Much of this kind of computation is based on the so-called Facial Action Coding System (FACS), a method developed by Paul Elkman, a specialist in facial micro-expressions, during the 1970s and 1980s. FACS decomposes emotional expressions into their distinct facial elements. In other words, it breaks down emotions to specific sets of facial muscles and movements: the widening of the eyes, the elevation of the cheeks, the dropping of the lower lip, and so on. FACS is used in the design and construction of characters in animated films. It’s also used by cognitive scientists to identify genes, chemical compounds, and neuronal circuits that regulate the production of emotions by the brain. Such mapping could be used in the diagnosis of disorders like autism or post-traumatic stress disorder, where there is difficulty in recognizing emotions from facial expressions.
As surveillance technologies become more widespread, so do applications for sophisticated facial recognition software. These technologies appear to be ready to move from the laboratory into real life—commercialized, distributed to the masses in any number of fields, contexts, and situations. All this is happening at a time when computers are getting smarter and smarter at reading human emotion.
A team of researchers at the University of California, San Diego, founded the company Emotient, which uses machine-learning algorithms to detect emotion. The company is currently developing an app for Google Glass which will soon be on the market, according to lead scientist Marian Bartlett. The app is designed to read the emotional expressions of people who appear in the user’s field of vision in real time. Though it’s still in the testing phase, it can recognize happiness, sadness, anger, repugnance, and even scorn.
Once this kind of technology is commercially available, it’s downloadable for any Google Glass user. And beyond the recognition of specific emotions through analysis of facial movement patterns, another application of this new technology, tested by Bartlett’s team, is one that allows it to distinguish fake from true emotional expressions. In other words, it can tell if you’re lying.
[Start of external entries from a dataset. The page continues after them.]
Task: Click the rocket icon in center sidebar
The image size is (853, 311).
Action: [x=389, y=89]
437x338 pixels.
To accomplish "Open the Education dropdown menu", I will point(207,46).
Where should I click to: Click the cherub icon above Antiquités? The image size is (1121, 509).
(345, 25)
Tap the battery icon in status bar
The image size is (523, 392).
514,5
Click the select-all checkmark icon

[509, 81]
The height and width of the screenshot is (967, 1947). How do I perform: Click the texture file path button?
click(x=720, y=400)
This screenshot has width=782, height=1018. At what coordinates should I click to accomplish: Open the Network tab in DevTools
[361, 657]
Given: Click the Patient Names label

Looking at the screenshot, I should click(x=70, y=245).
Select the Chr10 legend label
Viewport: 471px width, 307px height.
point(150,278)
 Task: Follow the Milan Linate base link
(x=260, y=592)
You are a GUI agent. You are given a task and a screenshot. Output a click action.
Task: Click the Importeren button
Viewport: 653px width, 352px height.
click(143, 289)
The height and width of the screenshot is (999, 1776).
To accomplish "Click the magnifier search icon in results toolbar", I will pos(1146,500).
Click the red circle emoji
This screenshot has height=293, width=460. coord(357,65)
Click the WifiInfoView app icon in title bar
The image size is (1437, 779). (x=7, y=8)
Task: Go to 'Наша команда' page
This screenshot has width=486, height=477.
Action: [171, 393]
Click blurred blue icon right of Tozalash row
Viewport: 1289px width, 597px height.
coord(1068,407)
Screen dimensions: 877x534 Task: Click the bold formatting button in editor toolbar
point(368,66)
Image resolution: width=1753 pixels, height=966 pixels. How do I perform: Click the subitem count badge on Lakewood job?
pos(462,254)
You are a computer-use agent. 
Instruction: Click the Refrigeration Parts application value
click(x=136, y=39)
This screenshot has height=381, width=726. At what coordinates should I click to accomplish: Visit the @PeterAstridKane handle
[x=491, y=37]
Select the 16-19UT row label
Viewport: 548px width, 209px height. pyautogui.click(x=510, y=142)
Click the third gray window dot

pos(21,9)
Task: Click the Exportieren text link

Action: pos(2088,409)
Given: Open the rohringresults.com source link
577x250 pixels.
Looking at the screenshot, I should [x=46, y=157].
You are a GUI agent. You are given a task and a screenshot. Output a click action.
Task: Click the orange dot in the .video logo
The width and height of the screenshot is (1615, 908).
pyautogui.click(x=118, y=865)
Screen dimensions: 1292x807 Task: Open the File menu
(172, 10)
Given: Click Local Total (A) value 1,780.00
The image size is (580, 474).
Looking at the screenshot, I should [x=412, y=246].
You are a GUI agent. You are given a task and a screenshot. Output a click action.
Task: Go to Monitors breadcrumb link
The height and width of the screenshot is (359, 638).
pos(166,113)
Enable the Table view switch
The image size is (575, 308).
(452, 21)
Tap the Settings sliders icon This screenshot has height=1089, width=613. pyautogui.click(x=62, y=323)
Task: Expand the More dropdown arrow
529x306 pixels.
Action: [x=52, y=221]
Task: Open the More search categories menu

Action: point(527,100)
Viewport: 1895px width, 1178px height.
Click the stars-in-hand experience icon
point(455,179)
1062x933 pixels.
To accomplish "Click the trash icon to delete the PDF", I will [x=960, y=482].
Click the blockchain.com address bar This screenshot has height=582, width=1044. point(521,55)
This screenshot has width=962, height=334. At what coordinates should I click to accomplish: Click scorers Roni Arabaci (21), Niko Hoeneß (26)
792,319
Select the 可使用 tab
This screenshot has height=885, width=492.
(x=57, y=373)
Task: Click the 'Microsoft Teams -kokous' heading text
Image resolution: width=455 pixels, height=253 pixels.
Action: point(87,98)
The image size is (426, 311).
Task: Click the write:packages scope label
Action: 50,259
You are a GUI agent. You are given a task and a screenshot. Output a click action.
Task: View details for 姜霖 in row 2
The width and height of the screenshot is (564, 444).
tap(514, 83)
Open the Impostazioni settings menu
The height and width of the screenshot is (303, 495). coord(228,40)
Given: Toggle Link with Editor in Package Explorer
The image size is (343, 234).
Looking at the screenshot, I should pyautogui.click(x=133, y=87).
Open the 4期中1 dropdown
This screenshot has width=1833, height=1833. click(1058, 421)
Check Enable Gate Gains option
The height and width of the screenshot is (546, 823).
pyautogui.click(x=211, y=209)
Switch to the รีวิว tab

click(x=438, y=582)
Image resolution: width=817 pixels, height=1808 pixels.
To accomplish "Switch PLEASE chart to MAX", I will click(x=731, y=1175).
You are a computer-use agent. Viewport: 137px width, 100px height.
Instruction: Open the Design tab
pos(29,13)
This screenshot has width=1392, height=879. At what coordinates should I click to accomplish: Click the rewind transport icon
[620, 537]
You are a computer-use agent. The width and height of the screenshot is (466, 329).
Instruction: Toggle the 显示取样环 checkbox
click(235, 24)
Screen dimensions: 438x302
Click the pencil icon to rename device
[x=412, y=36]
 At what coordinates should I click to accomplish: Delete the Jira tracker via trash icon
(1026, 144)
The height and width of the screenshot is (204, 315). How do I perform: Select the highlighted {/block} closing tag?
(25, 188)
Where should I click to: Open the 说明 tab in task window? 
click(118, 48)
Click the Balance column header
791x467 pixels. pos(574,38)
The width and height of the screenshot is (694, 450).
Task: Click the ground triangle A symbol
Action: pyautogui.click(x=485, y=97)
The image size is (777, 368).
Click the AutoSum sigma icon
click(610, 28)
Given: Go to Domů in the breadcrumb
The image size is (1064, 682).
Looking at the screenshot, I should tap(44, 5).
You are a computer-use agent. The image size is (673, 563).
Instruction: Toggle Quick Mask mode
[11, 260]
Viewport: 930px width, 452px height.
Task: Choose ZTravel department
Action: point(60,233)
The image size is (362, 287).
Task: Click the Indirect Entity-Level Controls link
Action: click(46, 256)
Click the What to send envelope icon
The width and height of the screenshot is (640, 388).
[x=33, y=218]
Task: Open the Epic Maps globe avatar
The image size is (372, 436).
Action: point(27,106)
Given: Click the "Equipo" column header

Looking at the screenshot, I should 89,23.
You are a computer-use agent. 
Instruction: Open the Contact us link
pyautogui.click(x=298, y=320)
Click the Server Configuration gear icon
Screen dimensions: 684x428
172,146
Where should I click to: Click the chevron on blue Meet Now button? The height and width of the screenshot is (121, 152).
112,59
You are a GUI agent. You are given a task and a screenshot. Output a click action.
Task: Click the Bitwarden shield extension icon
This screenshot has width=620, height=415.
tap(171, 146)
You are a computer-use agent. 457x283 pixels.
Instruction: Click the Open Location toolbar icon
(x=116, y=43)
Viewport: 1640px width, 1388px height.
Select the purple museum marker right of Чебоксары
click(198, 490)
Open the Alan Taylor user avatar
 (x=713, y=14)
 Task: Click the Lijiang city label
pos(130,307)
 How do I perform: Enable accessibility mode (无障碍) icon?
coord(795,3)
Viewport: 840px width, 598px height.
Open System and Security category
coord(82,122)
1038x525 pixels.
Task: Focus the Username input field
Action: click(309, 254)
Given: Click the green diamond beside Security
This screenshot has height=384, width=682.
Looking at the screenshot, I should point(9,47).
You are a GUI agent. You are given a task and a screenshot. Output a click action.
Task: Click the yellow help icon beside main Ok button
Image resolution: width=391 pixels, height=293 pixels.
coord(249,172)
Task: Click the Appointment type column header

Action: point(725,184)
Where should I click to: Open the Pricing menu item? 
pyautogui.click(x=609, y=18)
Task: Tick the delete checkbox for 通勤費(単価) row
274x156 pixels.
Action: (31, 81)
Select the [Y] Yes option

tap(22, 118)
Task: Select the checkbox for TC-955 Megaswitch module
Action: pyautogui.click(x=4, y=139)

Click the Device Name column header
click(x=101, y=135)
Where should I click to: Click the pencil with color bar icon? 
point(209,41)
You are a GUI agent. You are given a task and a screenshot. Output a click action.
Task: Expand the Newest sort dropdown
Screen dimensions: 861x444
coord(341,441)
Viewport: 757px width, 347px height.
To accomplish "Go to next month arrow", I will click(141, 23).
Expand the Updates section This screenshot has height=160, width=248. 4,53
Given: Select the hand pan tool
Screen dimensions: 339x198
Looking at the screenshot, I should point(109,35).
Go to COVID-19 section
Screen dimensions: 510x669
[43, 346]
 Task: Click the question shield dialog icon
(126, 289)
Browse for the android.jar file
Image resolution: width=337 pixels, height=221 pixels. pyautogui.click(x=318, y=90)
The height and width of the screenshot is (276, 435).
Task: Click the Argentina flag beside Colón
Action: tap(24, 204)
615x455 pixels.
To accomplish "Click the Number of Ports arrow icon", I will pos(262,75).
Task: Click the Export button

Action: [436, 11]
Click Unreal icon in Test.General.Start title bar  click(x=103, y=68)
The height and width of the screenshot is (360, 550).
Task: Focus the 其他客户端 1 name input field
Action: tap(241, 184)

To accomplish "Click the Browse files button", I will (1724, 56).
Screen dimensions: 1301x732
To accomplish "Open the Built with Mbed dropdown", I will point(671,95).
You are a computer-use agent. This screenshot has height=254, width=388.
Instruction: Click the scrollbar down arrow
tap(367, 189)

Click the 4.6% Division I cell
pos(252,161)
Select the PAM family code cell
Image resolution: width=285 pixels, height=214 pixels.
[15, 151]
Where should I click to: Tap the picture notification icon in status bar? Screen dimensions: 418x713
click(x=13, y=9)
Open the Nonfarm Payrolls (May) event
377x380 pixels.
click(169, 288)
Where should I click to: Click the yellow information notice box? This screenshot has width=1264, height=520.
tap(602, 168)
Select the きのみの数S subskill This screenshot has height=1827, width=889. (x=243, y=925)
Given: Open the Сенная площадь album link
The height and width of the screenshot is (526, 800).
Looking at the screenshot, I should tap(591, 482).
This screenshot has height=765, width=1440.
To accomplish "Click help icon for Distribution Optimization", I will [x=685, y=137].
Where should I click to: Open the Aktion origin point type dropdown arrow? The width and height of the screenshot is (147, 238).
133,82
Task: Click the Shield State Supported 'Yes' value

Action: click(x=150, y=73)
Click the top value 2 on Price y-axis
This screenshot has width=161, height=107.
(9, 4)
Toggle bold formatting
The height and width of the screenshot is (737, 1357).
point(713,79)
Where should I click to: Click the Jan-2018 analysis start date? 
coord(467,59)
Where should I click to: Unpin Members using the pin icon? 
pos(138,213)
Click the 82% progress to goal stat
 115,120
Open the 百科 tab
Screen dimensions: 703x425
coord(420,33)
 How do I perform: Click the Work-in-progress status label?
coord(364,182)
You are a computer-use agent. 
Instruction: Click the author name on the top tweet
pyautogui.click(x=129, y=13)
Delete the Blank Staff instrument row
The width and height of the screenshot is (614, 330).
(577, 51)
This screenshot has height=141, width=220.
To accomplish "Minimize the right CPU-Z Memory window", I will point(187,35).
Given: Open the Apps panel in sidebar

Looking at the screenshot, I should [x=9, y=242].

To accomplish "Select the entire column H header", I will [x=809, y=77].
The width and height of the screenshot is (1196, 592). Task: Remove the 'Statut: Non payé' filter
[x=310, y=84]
The app works based on the idea that false and true expressions of emotions involve different brain mappings. While true emotional expressions are executed by the brain and the spinal cord just like a reflex, fake expressions require a conscious thought—and that involves regions of motor coordination from the cerebral cortex. As a result, the representative facial movements of true and fake emotions end up being different enough for a visual computation system to be able to detect and distinguish them. And here’s the key: Computers can make these distinctions even when humans cannot.
Upon testing, the system developed by Bartlett managed—in real time—to identify 20 of the 46 facial movements described in the FACS, according to a March report by Bartlett in Current Biology. And, even more impressive, the system not only identifies, but distinguishes authentic expressions from false expressions with an accuracy rate of 85 percent, at least in laboratory settings where the visual conditions are held constant. Humans weren’t nearly as skilled, logging an accuracy rate of about 55 percent.